NIM Operator Observability#

Install Prometheus#

Use Promethues to scrape metric data from microservices.

  1. Install Prometheus with Helm.

    $ helm repo add prometheus-community https://prometheus-community.github.io/helm-charts
    $ helm repo update
    
    $ helm install kube-prometheus-stack prometheus-community/kube-prometheus-stack --namespace prometheus --create-namespace
    

    NVIDIA development and testing used the Prometheus Community Kubernetes Helm Charts.
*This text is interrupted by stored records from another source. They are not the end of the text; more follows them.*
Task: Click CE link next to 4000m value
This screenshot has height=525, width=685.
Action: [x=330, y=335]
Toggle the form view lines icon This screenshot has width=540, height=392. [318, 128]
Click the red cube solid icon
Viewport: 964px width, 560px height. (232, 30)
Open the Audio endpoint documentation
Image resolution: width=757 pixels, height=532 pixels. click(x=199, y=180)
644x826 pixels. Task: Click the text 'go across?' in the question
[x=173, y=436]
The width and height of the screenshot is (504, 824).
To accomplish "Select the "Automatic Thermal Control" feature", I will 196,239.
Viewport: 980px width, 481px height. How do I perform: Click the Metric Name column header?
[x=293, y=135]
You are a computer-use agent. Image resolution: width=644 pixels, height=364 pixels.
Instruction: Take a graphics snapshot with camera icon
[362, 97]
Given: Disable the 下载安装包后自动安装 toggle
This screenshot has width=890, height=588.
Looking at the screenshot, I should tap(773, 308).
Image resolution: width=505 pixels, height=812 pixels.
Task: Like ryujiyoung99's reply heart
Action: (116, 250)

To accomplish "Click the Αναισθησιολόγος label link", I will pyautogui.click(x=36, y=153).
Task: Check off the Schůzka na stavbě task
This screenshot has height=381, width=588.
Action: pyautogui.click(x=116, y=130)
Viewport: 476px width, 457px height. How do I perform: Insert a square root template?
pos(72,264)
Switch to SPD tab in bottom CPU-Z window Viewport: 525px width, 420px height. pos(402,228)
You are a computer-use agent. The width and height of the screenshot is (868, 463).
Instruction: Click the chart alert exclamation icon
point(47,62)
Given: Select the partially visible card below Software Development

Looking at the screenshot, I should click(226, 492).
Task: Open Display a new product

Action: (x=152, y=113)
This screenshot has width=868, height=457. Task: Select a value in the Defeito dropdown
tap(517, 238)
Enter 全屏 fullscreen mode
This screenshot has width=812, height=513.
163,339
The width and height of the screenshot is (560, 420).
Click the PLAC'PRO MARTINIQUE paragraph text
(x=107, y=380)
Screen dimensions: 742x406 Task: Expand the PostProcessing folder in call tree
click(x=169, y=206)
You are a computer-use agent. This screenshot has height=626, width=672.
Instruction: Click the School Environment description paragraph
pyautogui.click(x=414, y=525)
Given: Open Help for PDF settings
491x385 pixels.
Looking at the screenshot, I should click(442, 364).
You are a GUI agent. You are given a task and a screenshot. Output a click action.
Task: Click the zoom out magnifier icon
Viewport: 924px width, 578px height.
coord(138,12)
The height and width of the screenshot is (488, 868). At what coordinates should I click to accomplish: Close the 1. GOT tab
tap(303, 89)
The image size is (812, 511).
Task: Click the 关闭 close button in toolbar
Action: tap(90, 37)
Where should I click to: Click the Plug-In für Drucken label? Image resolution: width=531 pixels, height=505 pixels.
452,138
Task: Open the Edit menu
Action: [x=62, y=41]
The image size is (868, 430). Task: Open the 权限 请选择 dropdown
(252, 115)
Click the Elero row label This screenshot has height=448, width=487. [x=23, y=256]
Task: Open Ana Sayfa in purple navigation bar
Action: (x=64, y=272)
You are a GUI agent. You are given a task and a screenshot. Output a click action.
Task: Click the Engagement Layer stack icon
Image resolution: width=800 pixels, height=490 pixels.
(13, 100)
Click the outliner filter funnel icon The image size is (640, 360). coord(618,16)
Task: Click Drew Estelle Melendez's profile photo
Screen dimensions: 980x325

  2. Optional: If you do not have a default storage class, add the following command-line arguments:

    --set server.persistentVolume.storageClass=<storage-class> --set alertmanager.persistence.storageClass=<storage-class>
    
  3. Install Prometheus Adapter.

    helm upgrade --install prometheus-adapter prometheus-community/prometheus-adapter     --namespace prometheus-adapter     --create-namespace     --set prometheus.url=http://kube-prometheus-stack-prometheus.prometheus.svc.cluster.local     --set prometheus.port="9090"    
    

Configuration Metrics#

To enable metrics, add spec.metrics into your NIMService or NeMo microservice custom resource.

  metrics:
    enabled: true
    serviceMonitor:
      additionalLabels:
        release: kube-prometheus-stack

Annotate the NIM Operator metrics service so that Prometheus scrapes metrics:

$ kubectl annotate -n nim-operator svc k8s-nim-operator-metrics-service prometheus.io/scrape=true

Metrics#

Metric Name

Type

Description

nimCache_status_total

gauge

Specifies the number of NIM cache resources in each of the following states:

  • Failed

  • InProgress

  • NotReady

  • PVC-Created

  • Pending

  • Ready

  • Started

  • Unknown

  • all

nimService_status_total

gauge

Specifies the number of NIM service resources in each of the following states:

  • Failed

  • NotReady

  • Pending

  • Ready

  • Unknown

  • all

nimPipeline_status_total

gauge

Specifies the number of NIM pipeline resources in each of the following states:

  • Failed

  • NotReady

  • Ready

  • Unknown

  • all

In addition to the metrics for the custom resources in the preceding table, the Operator produces the following common Kubernetes controller metrics:

  • controller_runtime_active_workers

  • controller_runtime_max_concurrent_reconciles

  • controller_runtime_reconcile_errors_total

  • controller_runtime_reconcile_panics_total

  • controller_runtime_reconcile_time_seconds

  • controller_runtime_reconcile_total

  • controller_runtime_terminal_reconcile_errors_total

  • controller_runtime_webhook_panics_total

  • workqueue_adds_total

  • workqueue_depth

  • workqueue_longest_running_processor_seconds

  • workqueue_queue_duration_seconds

  • workqueue_retries_total

  • workqueue_unfinished_work_seconds

  • workqueue_work_duration_seconds

Refer to https://book.kubebuilder.io/reference/metrics-reference for information about the common metrics.